I would probably still consider collecting non-standard attributes separately, like:

default_style = { ... }

overwrites = {}
# A bunch of `if/else` statements that add potential overwrites

render_text("some_text", **default_style.update(overwrites))

I’ve already mentioned such requirements in my previous post.

Typically UI/Video rendering happens in a loop. This means the same render call will be invoked many times. Each time with slightly different settings.

In your suggested approach, the original dict will be modified. This will impact consecutive frames which does not have the special case set to True - they should be rendered in green but they are red because special_case has been triggered in a previous iteration.

Following down your approach, we will need to manually restore color=GREEN when special_case == False.

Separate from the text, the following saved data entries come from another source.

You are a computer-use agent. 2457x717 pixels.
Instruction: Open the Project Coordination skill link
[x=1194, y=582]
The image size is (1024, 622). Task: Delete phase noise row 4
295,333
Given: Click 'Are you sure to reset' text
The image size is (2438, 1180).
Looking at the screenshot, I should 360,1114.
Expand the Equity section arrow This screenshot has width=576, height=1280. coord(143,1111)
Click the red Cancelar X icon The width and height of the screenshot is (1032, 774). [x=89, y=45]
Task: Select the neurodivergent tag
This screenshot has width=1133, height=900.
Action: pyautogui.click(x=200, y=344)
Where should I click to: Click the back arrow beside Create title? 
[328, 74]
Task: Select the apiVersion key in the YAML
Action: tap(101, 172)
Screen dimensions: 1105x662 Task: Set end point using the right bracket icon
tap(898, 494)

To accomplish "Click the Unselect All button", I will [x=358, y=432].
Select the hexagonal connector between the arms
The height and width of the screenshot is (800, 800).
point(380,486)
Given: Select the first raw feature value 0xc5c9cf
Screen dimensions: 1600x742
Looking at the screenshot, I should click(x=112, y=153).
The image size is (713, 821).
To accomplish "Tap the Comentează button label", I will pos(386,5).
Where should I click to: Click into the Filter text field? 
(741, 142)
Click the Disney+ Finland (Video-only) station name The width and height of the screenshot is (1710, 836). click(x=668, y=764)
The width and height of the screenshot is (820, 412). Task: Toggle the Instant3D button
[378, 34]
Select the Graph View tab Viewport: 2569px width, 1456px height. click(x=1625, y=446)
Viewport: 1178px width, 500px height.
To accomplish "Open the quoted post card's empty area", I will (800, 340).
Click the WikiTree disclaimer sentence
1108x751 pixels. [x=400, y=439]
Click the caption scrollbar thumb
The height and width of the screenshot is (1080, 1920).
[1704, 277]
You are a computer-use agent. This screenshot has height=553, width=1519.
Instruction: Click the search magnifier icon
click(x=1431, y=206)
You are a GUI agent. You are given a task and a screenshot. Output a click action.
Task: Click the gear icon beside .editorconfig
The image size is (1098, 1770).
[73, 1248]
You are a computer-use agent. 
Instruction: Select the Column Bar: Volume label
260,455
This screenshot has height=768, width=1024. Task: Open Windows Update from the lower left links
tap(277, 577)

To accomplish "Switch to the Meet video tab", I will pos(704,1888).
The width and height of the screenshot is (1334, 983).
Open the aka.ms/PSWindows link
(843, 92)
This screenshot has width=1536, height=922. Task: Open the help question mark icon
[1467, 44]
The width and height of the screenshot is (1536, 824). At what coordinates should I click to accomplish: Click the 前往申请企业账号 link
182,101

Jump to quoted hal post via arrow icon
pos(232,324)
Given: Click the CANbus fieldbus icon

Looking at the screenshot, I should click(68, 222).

This induces multiple occurrences of a same constant value - it is considered a bad coding pattern in most cases.


For now I am happy with the solution provided by @bverheg . However it still incurs 2 dict copies (one for dict merge, another for argument expansion) each time I call the function.

I think it’s worth arguing to remove restrictions on duplicate keys for keyword arguments.

The dict expansion works, the difference is what happens with the expanded key/values afterwards.

In the first example it’s the same than doing…

>>> {'a': 1, 'b': 2, 'b': 3, 'c': 4}
{'a': 1, 'b': 3, 'c': 4}

… which is allowed.

But in the second case, it’s the same than doing…

>>> fn(a=1, b=2, b=3, c=4)
...
SyntaxError: keyword argument repeated: b

…which is not allowed (no matter how the arguments are “consumed” in the function declaration/initialization).

1 Like

As said before, this works:

fn(**d1 | d2)

A new contracted dict is constructed before it is fed to the function.